Viajo por la autopista de Morelia a México: 330 kilómetros. Ningún retén militar. Ni autodefensas. Hay camionetas viejas, varadas a la orilla del camino. Vestigios del campo de guerra por el que circulo. Ningún hospital, ningún centro social. Casas de barro y techo de palma.

Michoacán y Morelia, por encima de Sinaloa, es la segunda región del planeta donde más se cultiva la goma de opio. La primera es Afganistán. Esta zona y la que colinda con los más de 3 mil kilómetros de frontera, en gran parte desértica, entre México y EUA, es fuente de peligro constante.

Pero Tijuana, Ciudad Juárez, Nuevo Laredo, Reynosa y Matamoros, a la par que Morelia y Chilpancingo, son las cuencas que en vez de ojos, tiene el diablo. La clave está en las carreteras, las oficiales y las clandestinas. Tijuana, que limita con San Diego, abre una arteria que es la interestatal 5; llega hasta Los Ángeles. Ciudad Juárez con El Paso, por la interestatal 25, que conecta con la 40. Matamoros, donde nace la ruta 77 que conecta con la interestatal 37, con destino final en Florida. Nuevo Laredo, donde inicia la vía para el transporte de droga por Eagle Fort, sobre la interestatal 35, que arriba a Dallas, centro de distribución de estupefacientes al Medio Oeste de EUA.

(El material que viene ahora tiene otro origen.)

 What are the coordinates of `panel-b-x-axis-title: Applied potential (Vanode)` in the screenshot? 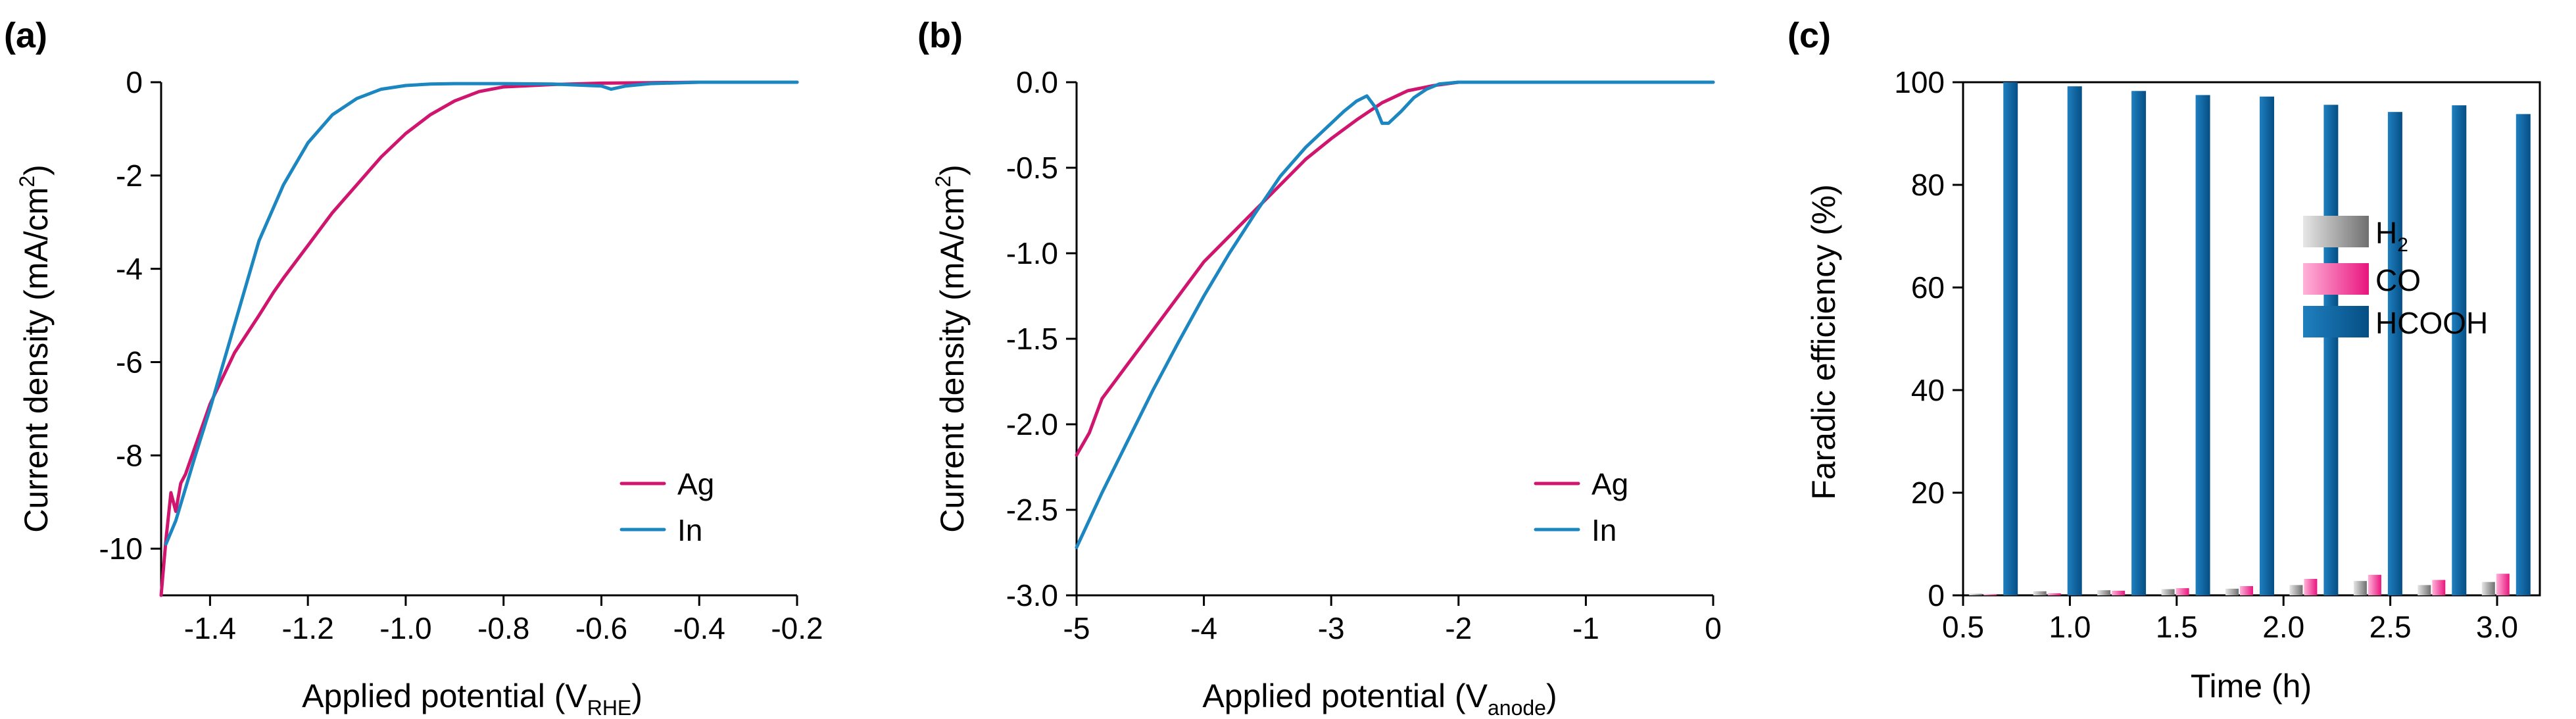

Me sobrepasa un camión torton, de redilas. Veo rancheros armados con Ak-47. Trailers sin anuncios en sus cajas, muchos sin placas. La droga se traslada principalmente por vehículos pesados. Un tránsito de carga que arroja 5 mil millones de dólares al año; carga que las aduanas norteamericanas no pueden (o no quieren) vigilar.

Cruzo Atlacomulco. Y al final del viaje, Santa Fe, centro financiero de la Ciudad de México, sobre los basureros de la Megalópolis, que me absorbe con sus fauces desdentadas, luces coloridas en vez de dientes y un hedor colándose por las salidas de la calefacción del coche. Ya alcancé la Ciudad de México, donde impera el narcotráfico y el pesimismo más justificado.